(Data for analysis)
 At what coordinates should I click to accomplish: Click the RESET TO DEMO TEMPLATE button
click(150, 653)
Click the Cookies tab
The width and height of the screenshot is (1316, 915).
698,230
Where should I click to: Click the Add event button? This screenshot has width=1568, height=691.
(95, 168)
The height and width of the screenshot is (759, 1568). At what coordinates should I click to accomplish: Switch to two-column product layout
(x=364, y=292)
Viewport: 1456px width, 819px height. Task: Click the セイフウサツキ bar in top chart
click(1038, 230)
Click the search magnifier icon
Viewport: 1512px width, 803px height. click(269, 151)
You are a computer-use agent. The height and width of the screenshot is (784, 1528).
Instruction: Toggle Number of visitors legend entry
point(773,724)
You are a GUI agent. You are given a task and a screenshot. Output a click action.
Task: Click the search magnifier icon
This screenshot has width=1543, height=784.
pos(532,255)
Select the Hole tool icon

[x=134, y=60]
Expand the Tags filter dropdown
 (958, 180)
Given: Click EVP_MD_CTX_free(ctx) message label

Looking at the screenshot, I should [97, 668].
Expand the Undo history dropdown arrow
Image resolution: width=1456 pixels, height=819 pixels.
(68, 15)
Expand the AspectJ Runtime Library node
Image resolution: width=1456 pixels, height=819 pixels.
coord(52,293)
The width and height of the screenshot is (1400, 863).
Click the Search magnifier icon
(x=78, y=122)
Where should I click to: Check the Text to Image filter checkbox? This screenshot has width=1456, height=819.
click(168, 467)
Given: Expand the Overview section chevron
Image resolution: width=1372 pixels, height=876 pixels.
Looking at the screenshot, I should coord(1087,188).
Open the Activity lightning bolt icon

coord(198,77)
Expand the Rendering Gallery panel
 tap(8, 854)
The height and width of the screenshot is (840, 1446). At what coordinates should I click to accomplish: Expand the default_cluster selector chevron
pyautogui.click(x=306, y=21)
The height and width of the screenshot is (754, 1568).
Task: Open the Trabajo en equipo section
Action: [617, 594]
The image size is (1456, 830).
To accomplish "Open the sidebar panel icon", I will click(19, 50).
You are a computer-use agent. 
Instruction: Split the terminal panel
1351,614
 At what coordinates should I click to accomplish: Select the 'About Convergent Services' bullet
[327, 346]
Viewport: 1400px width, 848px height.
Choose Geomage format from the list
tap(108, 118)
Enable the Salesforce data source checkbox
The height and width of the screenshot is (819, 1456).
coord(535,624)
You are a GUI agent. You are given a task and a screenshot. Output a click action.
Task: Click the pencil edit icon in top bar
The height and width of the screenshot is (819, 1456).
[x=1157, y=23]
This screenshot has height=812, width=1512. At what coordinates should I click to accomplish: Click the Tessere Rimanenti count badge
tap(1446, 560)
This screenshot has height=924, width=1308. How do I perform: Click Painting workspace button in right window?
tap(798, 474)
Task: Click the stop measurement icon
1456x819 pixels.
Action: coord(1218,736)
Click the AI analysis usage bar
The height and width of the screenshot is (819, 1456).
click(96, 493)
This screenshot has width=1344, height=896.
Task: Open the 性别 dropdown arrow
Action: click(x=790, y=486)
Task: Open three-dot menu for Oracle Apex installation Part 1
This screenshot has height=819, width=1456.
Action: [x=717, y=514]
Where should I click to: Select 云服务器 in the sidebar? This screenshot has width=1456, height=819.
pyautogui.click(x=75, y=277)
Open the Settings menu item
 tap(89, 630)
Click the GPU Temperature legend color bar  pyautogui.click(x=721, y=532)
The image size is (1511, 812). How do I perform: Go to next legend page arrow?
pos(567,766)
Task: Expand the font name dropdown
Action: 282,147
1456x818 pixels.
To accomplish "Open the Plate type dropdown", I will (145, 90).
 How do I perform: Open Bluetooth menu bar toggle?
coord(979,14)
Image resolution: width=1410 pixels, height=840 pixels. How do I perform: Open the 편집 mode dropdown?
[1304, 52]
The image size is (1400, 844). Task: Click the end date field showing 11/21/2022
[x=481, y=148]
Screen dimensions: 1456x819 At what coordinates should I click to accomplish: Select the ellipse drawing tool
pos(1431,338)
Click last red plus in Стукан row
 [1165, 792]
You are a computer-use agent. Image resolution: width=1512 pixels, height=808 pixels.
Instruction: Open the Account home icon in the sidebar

(Brief)
Type out the material again exactly as presented.

(Response box)
 At what coordinates should I click to accomplish: Click the RESET TO DEMO TEMPLATE button
click(150, 653)
Click the Cookies tab
The width and height of the screenshot is (1316, 915).
698,230
Where should I click to: Click the Add event button? This screenshot has width=1568, height=691.
(95, 168)
The height and width of the screenshot is (759, 1568). At what coordinates should I click to accomplish: Switch to two-column product layout
(x=364, y=292)
Viewport: 1456px width, 819px height. Task: Click the セイフウサツキ bar in top chart
click(1038, 230)
Click the search magnifier icon
Viewport: 1512px width, 803px height. click(269, 151)
You are a computer-use agent. The height and width of the screenshot is (784, 1528).
Instruction: Toggle Number of visitors legend entry
point(773,724)
You are a GUI agent. You are given a task and a screenshot. Output a click action.
Task: Click the search magnifier icon
This screenshot has width=1543, height=784.
pos(532,255)
Select the Hole tool icon

[x=134, y=60]
Expand the Tags filter dropdown
 (958, 180)
Given: Click EVP_MD_CTX_free(ctx) message label

Looking at the screenshot, I should [97, 668].
Expand the Undo history dropdown arrow
Image resolution: width=1456 pixels, height=819 pixels.
(68, 15)
Expand the AspectJ Runtime Library node
Image resolution: width=1456 pixels, height=819 pixels.
coord(52,293)
The width and height of the screenshot is (1400, 863).
Click the Search magnifier icon
(x=78, y=122)
Where should I click to: Check the Text to Image filter checkbox? This screenshot has width=1456, height=819.
click(168, 467)
Given: Expand the Overview section chevron
Image resolution: width=1372 pixels, height=876 pixels.
Looking at the screenshot, I should coord(1087,188).
Open the Activity lightning bolt icon

coord(198,77)
Expand the Rendering Gallery panel
 tap(8, 854)
The height and width of the screenshot is (840, 1446). At what coordinates should I click to accomplish: Expand the default_cluster selector chevron
pyautogui.click(x=306, y=21)
The height and width of the screenshot is (754, 1568).
Task: Open the Trabajo en equipo section
Action: [617, 594]
The image size is (1456, 830).
To accomplish "Open the sidebar panel icon", I will click(19, 50).
You are a computer-use agent. 
Instruction: Split the terminal panel
1351,614
 At what coordinates should I click to accomplish: Select the 'About Convergent Services' bullet
[327, 346]
Viewport: 1400px width, 848px height.
Choose Geomage format from the list
tap(108, 118)
Enable the Salesforce data source checkbox
The height and width of the screenshot is (819, 1456).
coord(535,624)
You are a GUI agent. You are given a task and a screenshot. Output a click action.
Task: Click the pencil edit icon in top bar
The height and width of the screenshot is (819, 1456).
[x=1157, y=23]
This screenshot has height=812, width=1512. At what coordinates should I click to accomplish: Click the Tessere Rimanenti count badge
tap(1446, 560)
This screenshot has height=924, width=1308. How do I perform: Click Painting workspace button in right window?
tap(798, 474)
Task: Click the stop measurement icon
1456x819 pixels.
Action: coord(1218,736)
Click the AI analysis usage bar
The height and width of the screenshot is (819, 1456).
click(96, 493)
This screenshot has width=1344, height=896.
Task: Open the 性别 dropdown arrow
Action: click(x=790, y=486)
Task: Open three-dot menu for Oracle Apex installation Part 1
This screenshot has height=819, width=1456.
Action: [x=717, y=514]
Where should I click to: Select 云服务器 in the sidebar? This screenshot has width=1456, height=819.
pyautogui.click(x=75, y=277)
Open the Settings menu item
 tap(89, 630)
Click the GPU Temperature legend color bar  pyautogui.click(x=721, y=532)
The image size is (1511, 812). How do I perform: Go to next legend page arrow?
pos(567,766)
Task: Expand the font name dropdown
Action: 282,147
1456x818 pixels.
To accomplish "Open the Plate type dropdown", I will (145, 90).
 How do I perform: Open Bluetooth menu bar toggle?
coord(979,14)
Image resolution: width=1410 pixels, height=840 pixels. How do I perform: Open the 편집 mode dropdown?
[1304, 52]
The image size is (1400, 844). Task: Click the end date field showing 11/21/2022
[x=481, y=148]
Screen dimensions: 1456x819 At what coordinates should I click to accomplish: Select the ellipse drawing tool
pos(1431,338)
Click last red plus in Стукан row
 [1165, 792]
You are a computer-use agent. Image resolution: width=1512 pixels, height=808 pixels.
Instruction: Open the Account home icon in the sidebar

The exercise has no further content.